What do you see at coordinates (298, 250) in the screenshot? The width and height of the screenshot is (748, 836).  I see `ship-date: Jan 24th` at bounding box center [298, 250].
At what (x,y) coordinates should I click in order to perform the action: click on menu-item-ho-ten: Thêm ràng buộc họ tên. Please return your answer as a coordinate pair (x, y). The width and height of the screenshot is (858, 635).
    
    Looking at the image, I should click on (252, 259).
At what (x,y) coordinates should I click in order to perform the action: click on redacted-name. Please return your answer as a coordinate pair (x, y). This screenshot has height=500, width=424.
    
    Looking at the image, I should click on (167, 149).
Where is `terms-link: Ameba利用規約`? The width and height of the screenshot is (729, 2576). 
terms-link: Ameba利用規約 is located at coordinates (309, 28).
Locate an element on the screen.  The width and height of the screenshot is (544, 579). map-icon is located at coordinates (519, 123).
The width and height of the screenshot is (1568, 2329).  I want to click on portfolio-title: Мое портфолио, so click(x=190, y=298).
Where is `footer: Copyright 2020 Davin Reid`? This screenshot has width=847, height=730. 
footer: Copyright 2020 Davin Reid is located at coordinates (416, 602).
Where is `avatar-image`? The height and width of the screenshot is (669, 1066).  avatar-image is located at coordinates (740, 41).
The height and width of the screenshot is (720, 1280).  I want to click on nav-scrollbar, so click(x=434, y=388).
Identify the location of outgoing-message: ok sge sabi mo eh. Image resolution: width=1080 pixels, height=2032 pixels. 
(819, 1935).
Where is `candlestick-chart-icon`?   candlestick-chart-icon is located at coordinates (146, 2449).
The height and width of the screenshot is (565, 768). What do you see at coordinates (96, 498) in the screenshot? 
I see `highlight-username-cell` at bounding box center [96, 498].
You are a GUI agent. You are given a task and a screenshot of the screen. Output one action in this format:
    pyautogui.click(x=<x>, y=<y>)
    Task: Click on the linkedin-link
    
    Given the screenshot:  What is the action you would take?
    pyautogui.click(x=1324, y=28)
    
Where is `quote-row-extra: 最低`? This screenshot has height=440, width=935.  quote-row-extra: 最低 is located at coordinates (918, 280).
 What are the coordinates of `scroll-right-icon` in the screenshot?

* [Exercise instructions] Can you convert every line of the entries above into a Markdown table with the columns Row and Text, numbering each line in order and leaving out blank lines?

* [Solution for this problem]
| Row | Text |
|---|---|
| 1 | What do you see at coordinates (298, 250) in the screenshot? The width and height of the screenshot is (748, 836).  I see `ship-date: Jan 24th` at bounding box center [298, 250]. |
| 2 | At what (x,y) coordinates should I click in order to perform the action: click on menu-item-ho-ten: Thêm ràng buộc họ tên. Please return your answer as a coordinate pair (x, y). The width and height of the screenshot is (858, 635). |
| 3 |     Looking at the image, I should click on (252, 259). |
| 4 | At what (x,y) coordinates should I click in order to perform the action: click on redacted-name. Please return your answer as a coordinate pair (x, y). This screenshot has height=500, width=424. |
| 5 |     Looking at the image, I should click on (167, 149). |
| 6 | Where is `terms-link: Ameba利用規約`? The width and height of the screenshot is (729, 2576).  |
| 7 | terms-link: Ameba利用規約 is located at coordinates (309, 28). |
| 8 | Locate an element on the screen.  The width and height of the screenshot is (544, 579). map-icon is located at coordinates (519, 123). |
| 9 | The width and height of the screenshot is (1568, 2329).  I want to click on portfolio-title: Мое портфолио, so click(x=190, y=298). |
| 10 | Where is `footer: Copyright 2020 Davin Reid`? This screenshot has width=847, height=730.  |
| 11 | footer: Copyright 2020 Davin Reid is located at coordinates (416, 602). |
| 12 | Where is `avatar-image`? The height and width of the screenshot is (669, 1066).  avatar-image is located at coordinates (740, 41). |
| 13 | The height and width of the screenshot is (720, 1280).  I want to click on nav-scrollbar, so click(x=434, y=388). |
| 14 | Identify the location of outgoing-message: ok sge sabi mo eh. Image resolution: width=1080 pixels, height=2032 pixels.  |
| 15 | (819, 1935). |
| 16 | Where is `candlestick-chart-icon`?   candlestick-chart-icon is located at coordinates (146, 2449). |
| 17 | The height and width of the screenshot is (565, 768). What do you see at coordinates (96, 498) in the screenshot?  |
| 18 | I see `highlight-username-cell` at bounding box center [96, 498]. |
| 19 | You are a GUI agent. You are given a task and a screenshot of the screen. Output one action in this format: |
| 20 |     pyautogui.click(x=<x>, y=<y>) |
| 21 |     Task: Click on the linkedin-link |
| 22 |     Given the screenshot:  What is the action you would take? |
| 23 |     pyautogui.click(x=1324, y=28) |
| 24 | Where is `quote-row-extra: 最低`? This screenshot has height=440, width=935.  quote-row-extra: 最低 is located at coordinates (918, 280). |
| 25 |  What are the coordinates of `scroll-right-icon` in the screenshot? |